• Rows taken from a dataset

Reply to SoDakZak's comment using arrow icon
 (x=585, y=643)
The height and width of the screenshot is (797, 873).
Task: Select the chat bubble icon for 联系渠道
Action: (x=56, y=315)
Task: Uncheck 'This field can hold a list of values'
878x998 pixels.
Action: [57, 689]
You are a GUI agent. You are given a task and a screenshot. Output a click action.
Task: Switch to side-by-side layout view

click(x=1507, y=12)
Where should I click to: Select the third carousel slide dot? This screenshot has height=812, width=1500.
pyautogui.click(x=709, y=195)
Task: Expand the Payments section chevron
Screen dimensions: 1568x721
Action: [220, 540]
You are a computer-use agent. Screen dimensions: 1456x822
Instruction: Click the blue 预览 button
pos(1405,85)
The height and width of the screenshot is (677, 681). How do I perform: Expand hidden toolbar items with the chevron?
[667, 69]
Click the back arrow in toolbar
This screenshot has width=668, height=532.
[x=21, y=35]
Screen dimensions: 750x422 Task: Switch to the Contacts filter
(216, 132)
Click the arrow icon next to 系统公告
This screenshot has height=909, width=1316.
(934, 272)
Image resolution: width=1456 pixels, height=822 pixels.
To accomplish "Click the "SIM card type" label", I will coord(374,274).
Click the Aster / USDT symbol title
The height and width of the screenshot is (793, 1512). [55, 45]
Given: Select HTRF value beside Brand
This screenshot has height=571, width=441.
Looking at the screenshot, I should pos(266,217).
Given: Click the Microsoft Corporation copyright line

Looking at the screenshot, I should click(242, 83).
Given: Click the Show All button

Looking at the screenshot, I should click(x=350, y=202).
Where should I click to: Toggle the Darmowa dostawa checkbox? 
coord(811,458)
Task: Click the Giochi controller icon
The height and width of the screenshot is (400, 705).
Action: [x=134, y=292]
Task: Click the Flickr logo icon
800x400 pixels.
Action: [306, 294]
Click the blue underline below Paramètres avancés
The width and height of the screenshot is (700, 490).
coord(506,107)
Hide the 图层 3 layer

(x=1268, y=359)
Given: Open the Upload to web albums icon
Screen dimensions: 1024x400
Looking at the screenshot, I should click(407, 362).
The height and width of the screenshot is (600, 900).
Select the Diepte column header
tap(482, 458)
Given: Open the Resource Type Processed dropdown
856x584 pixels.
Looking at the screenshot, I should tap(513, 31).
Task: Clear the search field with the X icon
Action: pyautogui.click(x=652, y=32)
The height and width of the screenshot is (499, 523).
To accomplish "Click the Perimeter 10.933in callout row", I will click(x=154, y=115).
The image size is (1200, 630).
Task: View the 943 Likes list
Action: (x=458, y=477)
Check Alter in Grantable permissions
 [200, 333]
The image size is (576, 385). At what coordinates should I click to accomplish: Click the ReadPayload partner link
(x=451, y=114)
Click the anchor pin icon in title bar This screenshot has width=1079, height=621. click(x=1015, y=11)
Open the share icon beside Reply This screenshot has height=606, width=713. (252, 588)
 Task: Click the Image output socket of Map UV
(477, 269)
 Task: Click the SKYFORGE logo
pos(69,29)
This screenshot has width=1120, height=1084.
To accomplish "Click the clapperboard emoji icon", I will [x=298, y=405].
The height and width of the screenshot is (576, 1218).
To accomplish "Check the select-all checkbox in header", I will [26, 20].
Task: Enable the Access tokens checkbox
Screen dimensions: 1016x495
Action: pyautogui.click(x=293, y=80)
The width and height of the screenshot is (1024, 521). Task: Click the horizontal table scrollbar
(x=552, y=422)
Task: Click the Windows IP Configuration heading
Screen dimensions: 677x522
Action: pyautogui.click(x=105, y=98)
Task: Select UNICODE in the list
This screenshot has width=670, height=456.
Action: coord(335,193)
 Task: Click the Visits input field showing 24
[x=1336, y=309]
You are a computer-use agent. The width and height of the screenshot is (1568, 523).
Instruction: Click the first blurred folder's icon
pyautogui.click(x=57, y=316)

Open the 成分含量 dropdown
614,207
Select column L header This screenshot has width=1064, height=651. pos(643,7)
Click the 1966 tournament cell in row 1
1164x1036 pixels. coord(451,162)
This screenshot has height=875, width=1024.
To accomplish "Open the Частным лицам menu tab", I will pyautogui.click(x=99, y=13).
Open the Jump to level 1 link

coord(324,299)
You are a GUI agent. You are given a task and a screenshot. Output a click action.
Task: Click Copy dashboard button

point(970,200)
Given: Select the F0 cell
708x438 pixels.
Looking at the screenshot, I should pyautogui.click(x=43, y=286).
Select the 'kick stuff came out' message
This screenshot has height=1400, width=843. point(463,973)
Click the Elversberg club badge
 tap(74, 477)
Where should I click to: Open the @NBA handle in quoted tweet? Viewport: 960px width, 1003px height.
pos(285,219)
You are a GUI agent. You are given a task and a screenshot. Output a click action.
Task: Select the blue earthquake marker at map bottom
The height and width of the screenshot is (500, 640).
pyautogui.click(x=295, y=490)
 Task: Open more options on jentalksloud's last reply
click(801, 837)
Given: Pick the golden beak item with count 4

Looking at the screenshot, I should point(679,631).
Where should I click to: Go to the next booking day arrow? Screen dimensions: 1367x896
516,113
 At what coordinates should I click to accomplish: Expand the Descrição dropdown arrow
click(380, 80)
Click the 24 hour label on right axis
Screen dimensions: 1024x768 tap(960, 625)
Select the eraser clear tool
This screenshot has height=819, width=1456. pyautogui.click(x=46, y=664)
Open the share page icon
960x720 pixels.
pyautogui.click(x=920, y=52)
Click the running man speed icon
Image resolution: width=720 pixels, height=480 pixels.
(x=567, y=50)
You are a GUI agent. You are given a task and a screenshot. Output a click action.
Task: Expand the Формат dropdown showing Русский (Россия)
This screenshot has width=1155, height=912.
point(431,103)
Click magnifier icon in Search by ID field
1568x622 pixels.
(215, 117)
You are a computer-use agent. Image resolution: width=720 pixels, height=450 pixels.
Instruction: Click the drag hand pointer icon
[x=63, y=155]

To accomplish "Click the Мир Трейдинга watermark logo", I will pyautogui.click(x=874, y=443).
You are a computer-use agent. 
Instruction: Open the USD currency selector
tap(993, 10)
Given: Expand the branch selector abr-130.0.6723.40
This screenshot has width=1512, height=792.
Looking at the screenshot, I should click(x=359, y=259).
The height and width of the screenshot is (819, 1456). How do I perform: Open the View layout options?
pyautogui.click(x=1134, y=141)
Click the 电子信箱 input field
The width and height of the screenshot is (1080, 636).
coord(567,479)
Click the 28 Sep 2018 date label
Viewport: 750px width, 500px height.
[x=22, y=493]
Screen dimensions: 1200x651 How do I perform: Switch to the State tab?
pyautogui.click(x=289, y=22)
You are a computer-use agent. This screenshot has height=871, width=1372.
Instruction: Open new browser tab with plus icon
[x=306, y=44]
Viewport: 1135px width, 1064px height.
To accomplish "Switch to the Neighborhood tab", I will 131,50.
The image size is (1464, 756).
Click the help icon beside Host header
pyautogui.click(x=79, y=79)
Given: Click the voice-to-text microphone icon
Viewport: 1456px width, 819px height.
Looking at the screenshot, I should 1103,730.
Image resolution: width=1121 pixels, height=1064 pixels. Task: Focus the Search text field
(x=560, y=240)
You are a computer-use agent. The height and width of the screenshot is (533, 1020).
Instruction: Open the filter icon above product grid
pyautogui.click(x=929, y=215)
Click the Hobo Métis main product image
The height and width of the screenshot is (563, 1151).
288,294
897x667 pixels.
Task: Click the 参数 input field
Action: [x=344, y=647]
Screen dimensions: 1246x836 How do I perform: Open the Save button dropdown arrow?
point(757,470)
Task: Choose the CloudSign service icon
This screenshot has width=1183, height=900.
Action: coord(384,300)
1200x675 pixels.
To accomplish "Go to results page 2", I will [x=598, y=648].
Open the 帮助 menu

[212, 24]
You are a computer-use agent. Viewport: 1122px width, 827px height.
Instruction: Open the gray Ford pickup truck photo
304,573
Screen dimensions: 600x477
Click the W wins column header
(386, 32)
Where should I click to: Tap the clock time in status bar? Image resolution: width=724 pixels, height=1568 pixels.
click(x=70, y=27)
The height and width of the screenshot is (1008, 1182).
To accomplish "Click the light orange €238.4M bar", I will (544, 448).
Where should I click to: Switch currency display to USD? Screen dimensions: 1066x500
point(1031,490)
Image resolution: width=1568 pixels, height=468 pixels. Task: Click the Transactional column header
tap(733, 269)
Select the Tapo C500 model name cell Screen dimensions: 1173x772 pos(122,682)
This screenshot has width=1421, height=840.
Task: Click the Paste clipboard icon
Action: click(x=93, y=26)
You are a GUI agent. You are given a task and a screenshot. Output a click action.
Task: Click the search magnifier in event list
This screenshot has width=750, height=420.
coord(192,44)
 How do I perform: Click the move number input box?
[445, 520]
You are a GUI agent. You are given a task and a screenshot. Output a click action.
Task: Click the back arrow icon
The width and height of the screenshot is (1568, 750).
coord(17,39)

• Exercise aim
Gather every line of the listing above that contains the string "size", matching case exactly.

• Output
The image size is (1200, 630).
The image size is (576, 385). At what coordinates should I click to accomplish: Click the ReadPayload partner link
The image size is (1464, 756).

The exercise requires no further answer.